From Russia with Dance by Amherst Professor Rabinowitz
WILLIAMSTOWN, Mass. - Stanley J. Rabinowitz, the Henry Steele Commager Professor of Russian at Amherst College will discuss the book "Ballet's Magic Kingdom: Selected Writings on Dance in Russia, 1911-1925," which he edited and translated. The lecture will be given at Williams College on Thursday, February 12, at 7:30 p.m. in Griffin Hall, room 2. The talk is open to the public and free.The New York Times Sunday Book Review began their review of this book of dance writings of Akim Volynsky, writing, "This is a fantastic book."
Volynsky was a famed Russian literary critic, journalist, and art historian who became St. Petersburg's most prolific ballet critic in the early 20th century. His writings were controversial, provocative, and profoundly influential and reinforced the artistic and intellectual value of classical dance.

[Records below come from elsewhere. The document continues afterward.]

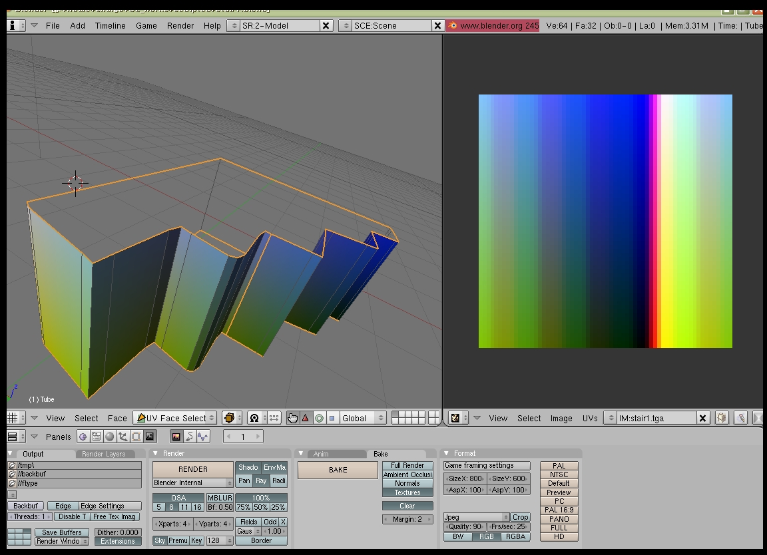Enable the RGBA color output option
Image resolution: width=767 pixels, height=555 pixels.
click(x=515, y=536)
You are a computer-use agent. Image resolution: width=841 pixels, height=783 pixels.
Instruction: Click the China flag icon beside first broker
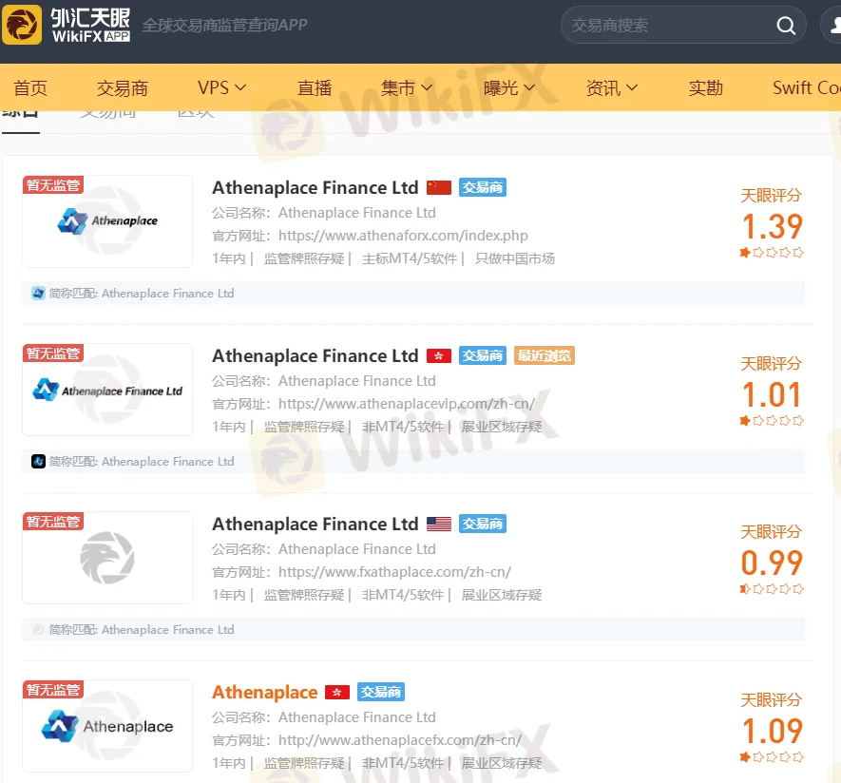(438, 188)
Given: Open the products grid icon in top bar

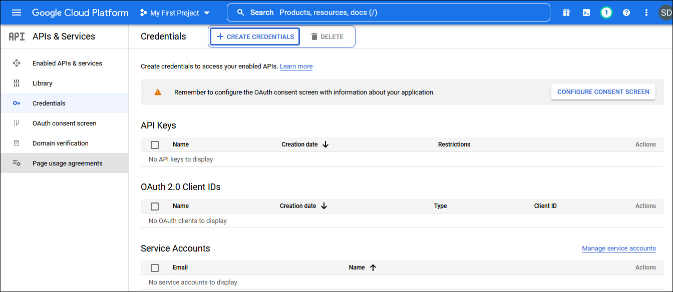Looking at the screenshot, I should 566,13.
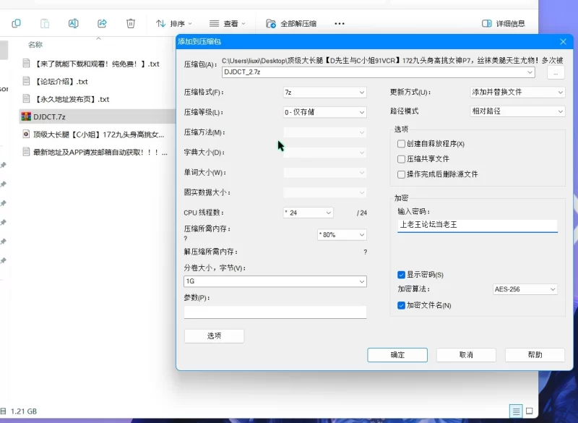Expand the compression level dropdown
578x423 pixels.
(x=324, y=112)
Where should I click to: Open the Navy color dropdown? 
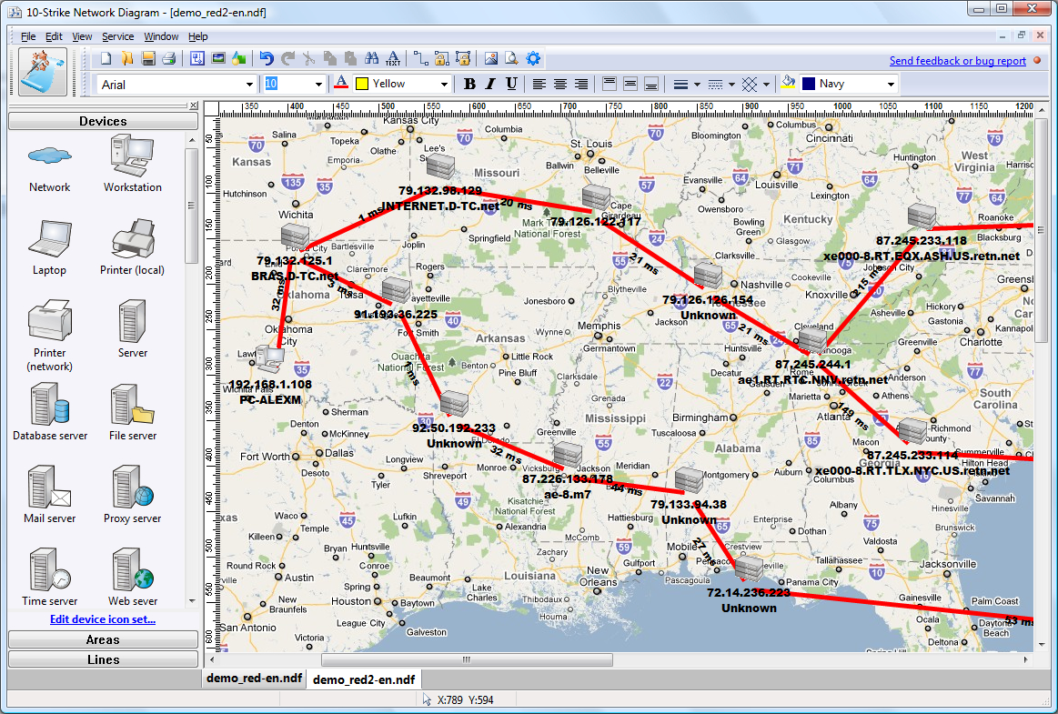pos(849,84)
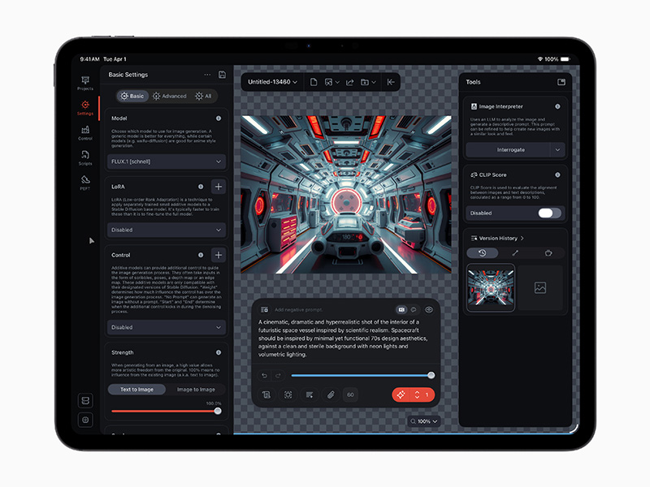
Task: Switch to the Advanced settings tab
Action: pyautogui.click(x=169, y=96)
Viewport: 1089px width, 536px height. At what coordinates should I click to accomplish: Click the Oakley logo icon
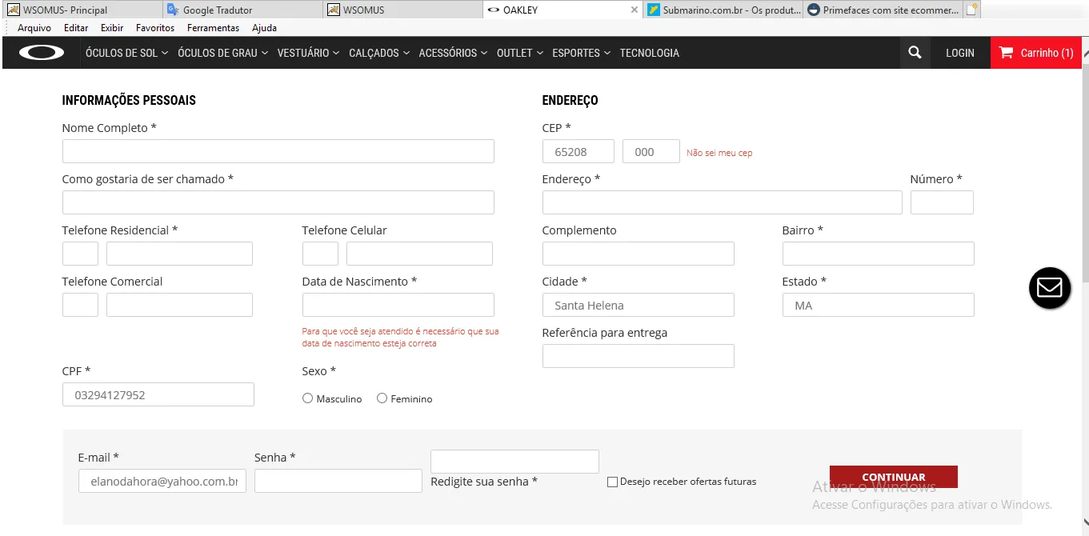(x=42, y=53)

The book includes Rabinowitz's translation of 40 of Volynsky's articles, including Volynsky's magnum opus, "The Book of Exaltations," an introspective analysis of classical dance technique that serves both as an introduction and probing exposition of the topic.
In his critical introduction, Rabinowitz sets Volynsky's life and work against the backdrop of the principal intellectual currents of his time, exploring how Volynsky's work emphasizes the spiritual and ethereal qualities of ballet.
The articles include accounts of dance luminaries Anna Pavlova, Mikhail Fokine, Tamara Karsavina and George Balanchine, whose keen musical sense and creative interpretive power Volynsky was one of the first to recognize.
"Not since the precise and furious writings of Lincoln Kirstein have we read (in English) such informed, cultured and unapologetically opinionated prose on ballet," writes The New York Times. "This book is indeed, as Rabinowitz writes in his excellent introduction, Volynsky's 'hymn to the sublime art of dance'."
Tim Scholl, professor of Russian and Comparative Literature at Oberlin College writes, "Only a scholar of Stanley Rabinowitz's erudition and experience could navigate the treacherous waters of Russian cultural politics in the early 20th century, the tempestuous world of Russian and Soviet dance and the thorny contradictions of Volynsky's thought and syntax to bring these invaluable documents into English."
Rabinowitz directs the Amherst Center for Russian Culture, home to one of the country's most prolific collections of 20th century Russian rare books, periodicals, and archives. He teaches popular courses including a survey of Russian literature from Dostoevsky to Nabokov and a course on studies in Russian language and culture.
The talk will be followed by a book signing.